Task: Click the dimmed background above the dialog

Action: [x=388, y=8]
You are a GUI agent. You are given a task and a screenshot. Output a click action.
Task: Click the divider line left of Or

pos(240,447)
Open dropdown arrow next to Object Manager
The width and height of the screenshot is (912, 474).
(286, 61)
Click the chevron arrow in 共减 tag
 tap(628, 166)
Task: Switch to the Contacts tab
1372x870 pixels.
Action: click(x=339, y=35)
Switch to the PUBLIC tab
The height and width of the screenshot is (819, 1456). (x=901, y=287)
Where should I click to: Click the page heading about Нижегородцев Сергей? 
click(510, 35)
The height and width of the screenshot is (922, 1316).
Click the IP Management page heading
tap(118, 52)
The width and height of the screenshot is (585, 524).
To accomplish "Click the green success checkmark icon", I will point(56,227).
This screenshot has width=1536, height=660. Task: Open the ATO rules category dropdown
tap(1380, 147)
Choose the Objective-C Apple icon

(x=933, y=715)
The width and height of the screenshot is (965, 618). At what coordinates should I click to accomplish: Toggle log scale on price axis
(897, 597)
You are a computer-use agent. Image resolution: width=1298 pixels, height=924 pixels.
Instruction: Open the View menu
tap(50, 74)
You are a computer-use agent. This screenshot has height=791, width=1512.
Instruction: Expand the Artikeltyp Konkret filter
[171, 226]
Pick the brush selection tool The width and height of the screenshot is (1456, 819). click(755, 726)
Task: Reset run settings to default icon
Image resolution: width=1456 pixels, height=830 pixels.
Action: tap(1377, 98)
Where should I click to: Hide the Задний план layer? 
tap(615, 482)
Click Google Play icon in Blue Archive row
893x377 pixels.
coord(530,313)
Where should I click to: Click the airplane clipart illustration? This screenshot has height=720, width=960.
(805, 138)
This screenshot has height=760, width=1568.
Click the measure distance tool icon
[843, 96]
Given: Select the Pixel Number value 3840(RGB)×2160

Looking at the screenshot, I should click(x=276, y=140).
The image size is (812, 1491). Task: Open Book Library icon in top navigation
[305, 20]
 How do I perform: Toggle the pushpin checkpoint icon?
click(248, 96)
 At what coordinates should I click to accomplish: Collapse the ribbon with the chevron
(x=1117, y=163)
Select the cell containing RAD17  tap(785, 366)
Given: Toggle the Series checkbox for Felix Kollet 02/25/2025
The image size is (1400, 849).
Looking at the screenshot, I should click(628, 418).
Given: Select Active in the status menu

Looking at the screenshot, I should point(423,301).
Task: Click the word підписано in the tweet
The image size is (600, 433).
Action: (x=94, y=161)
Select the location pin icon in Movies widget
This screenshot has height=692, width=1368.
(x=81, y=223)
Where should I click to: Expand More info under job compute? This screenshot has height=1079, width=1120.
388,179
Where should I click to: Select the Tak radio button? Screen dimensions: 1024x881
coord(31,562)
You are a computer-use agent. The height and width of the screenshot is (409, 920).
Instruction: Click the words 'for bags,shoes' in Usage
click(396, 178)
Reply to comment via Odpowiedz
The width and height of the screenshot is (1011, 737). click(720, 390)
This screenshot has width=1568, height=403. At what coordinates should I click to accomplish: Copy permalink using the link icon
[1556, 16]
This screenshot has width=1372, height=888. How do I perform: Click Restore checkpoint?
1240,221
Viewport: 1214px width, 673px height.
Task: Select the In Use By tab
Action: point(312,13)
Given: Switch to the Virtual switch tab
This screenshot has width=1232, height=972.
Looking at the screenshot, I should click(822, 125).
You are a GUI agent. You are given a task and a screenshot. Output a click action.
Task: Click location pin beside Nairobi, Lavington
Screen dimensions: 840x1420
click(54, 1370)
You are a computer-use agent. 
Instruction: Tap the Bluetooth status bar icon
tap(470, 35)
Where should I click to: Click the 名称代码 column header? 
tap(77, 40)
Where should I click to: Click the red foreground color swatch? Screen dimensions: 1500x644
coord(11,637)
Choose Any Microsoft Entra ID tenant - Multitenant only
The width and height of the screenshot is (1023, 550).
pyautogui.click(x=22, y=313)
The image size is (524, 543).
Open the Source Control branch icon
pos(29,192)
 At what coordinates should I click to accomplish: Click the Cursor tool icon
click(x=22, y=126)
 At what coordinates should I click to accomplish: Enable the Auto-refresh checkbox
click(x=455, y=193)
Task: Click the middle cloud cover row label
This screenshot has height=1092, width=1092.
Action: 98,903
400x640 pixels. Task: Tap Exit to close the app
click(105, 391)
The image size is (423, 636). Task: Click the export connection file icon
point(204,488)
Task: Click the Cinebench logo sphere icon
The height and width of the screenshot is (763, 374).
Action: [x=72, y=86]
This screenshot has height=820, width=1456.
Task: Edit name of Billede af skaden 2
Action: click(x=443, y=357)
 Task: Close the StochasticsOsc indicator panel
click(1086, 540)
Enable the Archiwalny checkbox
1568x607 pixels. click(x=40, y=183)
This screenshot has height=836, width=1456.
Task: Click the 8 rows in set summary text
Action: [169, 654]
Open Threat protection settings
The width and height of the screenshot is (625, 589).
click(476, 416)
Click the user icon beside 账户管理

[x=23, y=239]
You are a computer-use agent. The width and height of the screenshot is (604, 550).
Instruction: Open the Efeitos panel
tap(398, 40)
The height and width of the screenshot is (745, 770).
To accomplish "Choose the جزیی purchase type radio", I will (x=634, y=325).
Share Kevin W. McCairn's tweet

___

# 練習課題
上の項目をすべて書き直して、「dropdown」を「drop-down」に置き換えてください。ほかのところは一切変えないでください。

# 記述回答
Task: Click the dimmed background above the dialog

Action: [x=388, y=8]
You are a GUI agent. You are given a task and a screenshot. Output a click action.
Task: Click the divider line left of Or

pos(240,447)
Open drop-down arrow next to Object Manager
The width and height of the screenshot is (912, 474).
(286, 61)
Click the chevron arrow in 共减 tag
 tap(628, 166)
Task: Switch to the Contacts tab
1372x870 pixels.
Action: click(x=339, y=35)
Switch to the PUBLIC tab
The height and width of the screenshot is (819, 1456). (x=901, y=287)
Where should I click to: Click the page heading about Нижегородцев Сергей? 
click(510, 35)
The height and width of the screenshot is (922, 1316).
Click the IP Management page heading
tap(118, 52)
The width and height of the screenshot is (585, 524).
To accomplish "Click the green success checkmark icon", I will point(56,227).
This screenshot has width=1536, height=660. Task: Open the ATO rules category drop-down
tap(1380, 147)
Choose the Objective-C Apple icon

(x=933, y=715)
The width and height of the screenshot is (965, 618). At what coordinates should I click to accomplish: Toggle log scale on price axis
(897, 597)
You are a computer-use agent. Image resolution: width=1298 pixels, height=924 pixels.
Instruction: Open the View menu
tap(50, 74)
You are a computer-use agent. This screenshot has height=791, width=1512.
Instruction: Expand the Artikeltyp Konkret filter
[171, 226]
Pick the brush selection tool The width and height of the screenshot is (1456, 819). click(755, 726)
Task: Reset run settings to default icon
Image resolution: width=1456 pixels, height=830 pixels.
Action: tap(1377, 98)
Where should I click to: Hide the Задний план layer? 
tap(615, 482)
Click Google Play icon in Blue Archive row
893x377 pixels.
coord(530,313)
Where should I click to: Click the airplane clipart illustration? This screenshot has height=720, width=960.
(805, 138)
This screenshot has height=760, width=1568.
Click the measure distance tool icon
[843, 96]
Given: Select the Pixel Number value 3840(RGB)×2160

Looking at the screenshot, I should click(x=276, y=140).
The image size is (812, 1491). Task: Open Book Library icon in top navigation
[305, 20]
 How do I perform: Toggle the pushpin checkpoint icon?
click(248, 96)
 At what coordinates should I click to accomplish: Collapse the ribbon with the chevron
(x=1117, y=163)
Select the cell containing RAD17  tap(785, 366)
Given: Toggle the Series checkbox for Felix Kollet 02/25/2025
The image size is (1400, 849).
Looking at the screenshot, I should click(628, 418).
Given: Select Active in the status menu

Looking at the screenshot, I should point(423,301).
Task: Click the word підписано in the tweet
The image size is (600, 433).
Action: (x=94, y=161)
Select the location pin icon in Movies widget
This screenshot has height=692, width=1368.
(x=81, y=223)
Where should I click to: Expand More info under job compute? This screenshot has height=1079, width=1120.
388,179
Where should I click to: Select the Tak radio button? Screen dimensions: 1024x881
coord(31,562)
You are a computer-use agent. The height and width of the screenshot is (409, 920).
Instruction: Click the words 'for bags,shoes' in Usage
click(396, 178)
Reply to comment via Odpowiedz
The width and height of the screenshot is (1011, 737). click(720, 390)
This screenshot has width=1568, height=403. At what coordinates should I click to accomplish: Copy permalink using the link icon
[1556, 16]
This screenshot has width=1372, height=888. How do I perform: Click Restore checkpoint?
1240,221
Viewport: 1214px width, 673px height.
Task: Select the In Use By tab
Action: point(312,13)
Given: Switch to the Virtual switch tab
This screenshot has width=1232, height=972.
Looking at the screenshot, I should click(822, 125).
You are a GUI agent. You are given a task and a screenshot. Output a click action.
Task: Click location pin beside Nairobi, Lavington
Screen dimensions: 840x1420
click(54, 1370)
You are a computer-use agent. 
Instruction: Tap the Bluetooth status bar icon
tap(470, 35)
Where should I click to: Click the 名称代码 column header? 
tap(77, 40)
Where should I click to: Click the red foreground color swatch? Screen dimensions: 1500x644
coord(11,637)
Choose Any Microsoft Entra ID tenant - Multitenant only
The width and height of the screenshot is (1023, 550).
pyautogui.click(x=22, y=313)
The image size is (524, 543).
Open the Source Control branch icon
pos(29,192)
 At what coordinates should I click to accomplish: Click the Cursor tool icon
click(x=22, y=126)
 At what coordinates should I click to accomplish: Enable the Auto-refresh checkbox
click(x=455, y=193)
Task: Click the middle cloud cover row label
This screenshot has height=1092, width=1092.
Action: 98,903
400x640 pixels. Task: Tap Exit to close the app
click(105, 391)
The image size is (423, 636). Task: Click the export connection file icon
point(204,488)
Task: Click the Cinebench logo sphere icon
The height and width of the screenshot is (763, 374).
Action: [x=72, y=86]
This screenshot has height=820, width=1456.
Task: Edit name of Billede af skaden 2
Action: click(x=443, y=357)
 Task: Close the StochasticsOsc indicator panel
click(1086, 540)
Enable the Archiwalny checkbox
1568x607 pixels. click(x=40, y=183)
This screenshot has height=836, width=1456.
Task: Click the 8 rows in set summary text
Action: [169, 654]
Open Threat protection settings
The width and height of the screenshot is (625, 589).
click(476, 416)
Click the user icon beside 账户管理

[x=23, y=239]
You are a computer-use agent. The width and height of the screenshot is (604, 550).
Instruction: Open the Efeitos panel
tap(398, 40)
The height and width of the screenshot is (745, 770).
To accomplish "Choose the جزیی purchase type radio", I will (x=634, y=325).
Share Kevin W. McCairn's tweet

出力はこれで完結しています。